Eastwood ci aveva abituati bene, con opere fondamentali come The Milion Dollar Baby e Gran Torino in cui temi scottanti venivano trattati con i guanti e con una partecipazione emotiva distaccatamente intensa, come se l'occhio della telecamera, freddo ed immateriale, si riuscisse a commuovere nel mostrare condizioni umane e sociali borderline.
Con Hereafter ci ritenta, egli porta l'obiettivo (agnostico e riflessivo) verso un livello superiore, chiedendosi se c'è vita dopo la morte, cosa ci attende quando arriva la nostra ora. Le storie (tre) si intrecciano pian piano, avviluppandosi in una trama via via più definita e, nel contempo, più risolutiva nel concedere al pubblico di porsi esso stesso la domanda del regista/dei protagonisti e dandogli tempo e modo di trovare una propria risposta nella riflessione.
Lo svolgersi del film, però, prosegue su binari oscuri, in cui il cielo sotto cui si muove è plumbeo e quasi privo di un guizzo di luce e serenità. L'assenza di respiro rende Hereafter molto denso (troppo) e pur cercando di creare pressuposti positivi, risulta emanare "cattive vibrazioni", solitudine ed un velato senso di paura/orrore.
E questo è il sentimento con cui sono uscito dal cinema. Domande che si accavallavano, sentimenti contrastanti con un'unica sensazione sicura e lineare come un faro nella nebbia: "il senso di morte" era talmente alto, talmente "tangibile" (e di questo dobbiamo rendere merito ad un regista maestro d'emozioni non scontate come Eastwood), che supera, sovrasta ed oscura anche un finale aperto ad un lieto fine (amaro gioco di parole)
E, di nuovo, mi trovo a domandarmi il significato di questo e come collacarlo nella mia personale classifica di gradimento.

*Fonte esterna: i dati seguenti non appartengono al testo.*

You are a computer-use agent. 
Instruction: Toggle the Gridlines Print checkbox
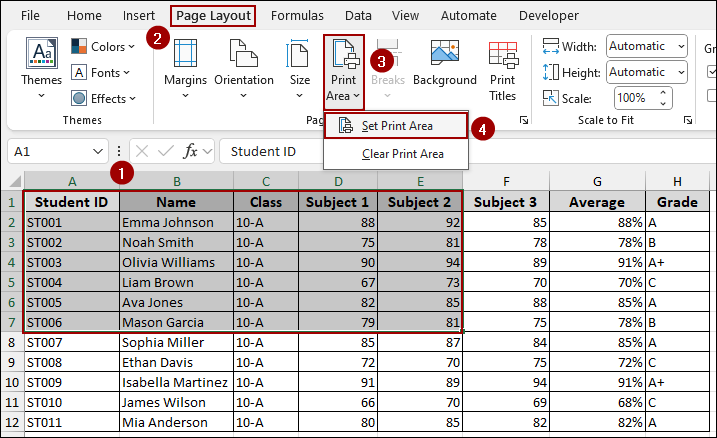[711, 98]
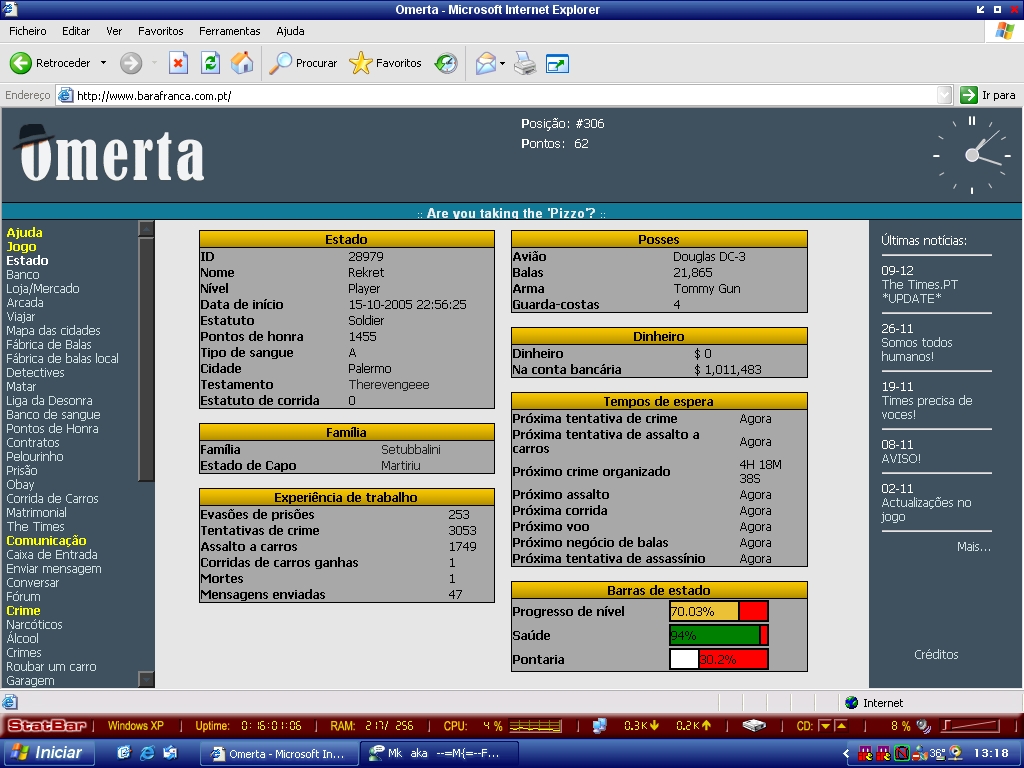Expand the Retroceder back history dropdown
The width and height of the screenshot is (1024, 768).
point(103,63)
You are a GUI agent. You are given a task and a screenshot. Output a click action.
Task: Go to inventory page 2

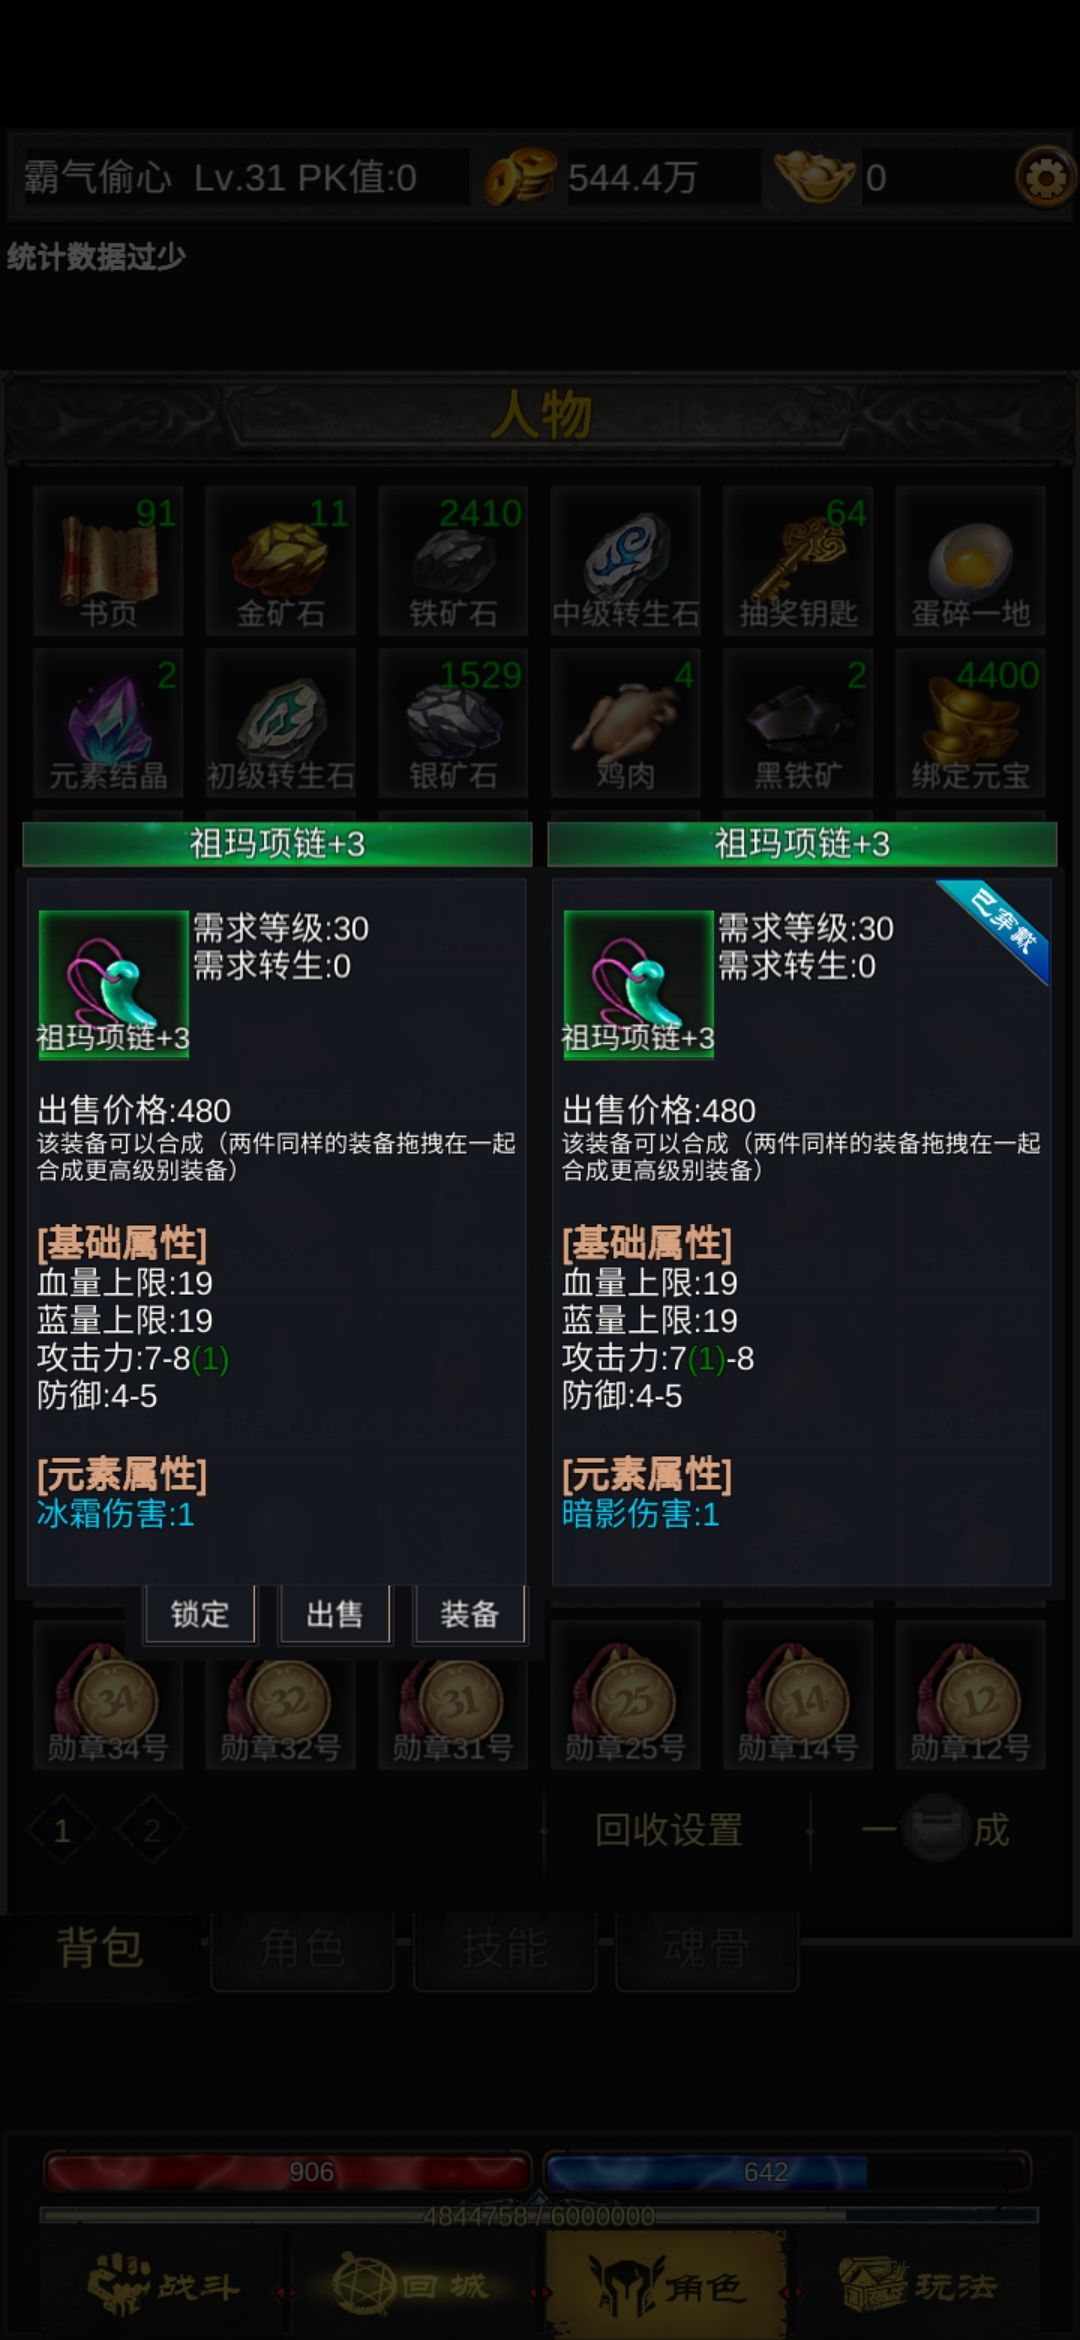pos(151,1831)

Promuoverlo perchè, rispetto a molti altri film d'autore, getta luce (e ombre) su un tema classico come la morte senza scadere nell'elementare o nel troppo astratto e mantenendo uno sguardo forzatamente privo di indicazioni religiose (sarebbe stato semplice scadere nel paradiso cristiano ecc.) o bocciarlo proprio perchè le suddette ombre superano nettamente i tracciati della luce?
La risposta a questo quesito rimane aperta... come la domanda che si pone Clint: c'è vita dopo la morte? Cosa ci attende?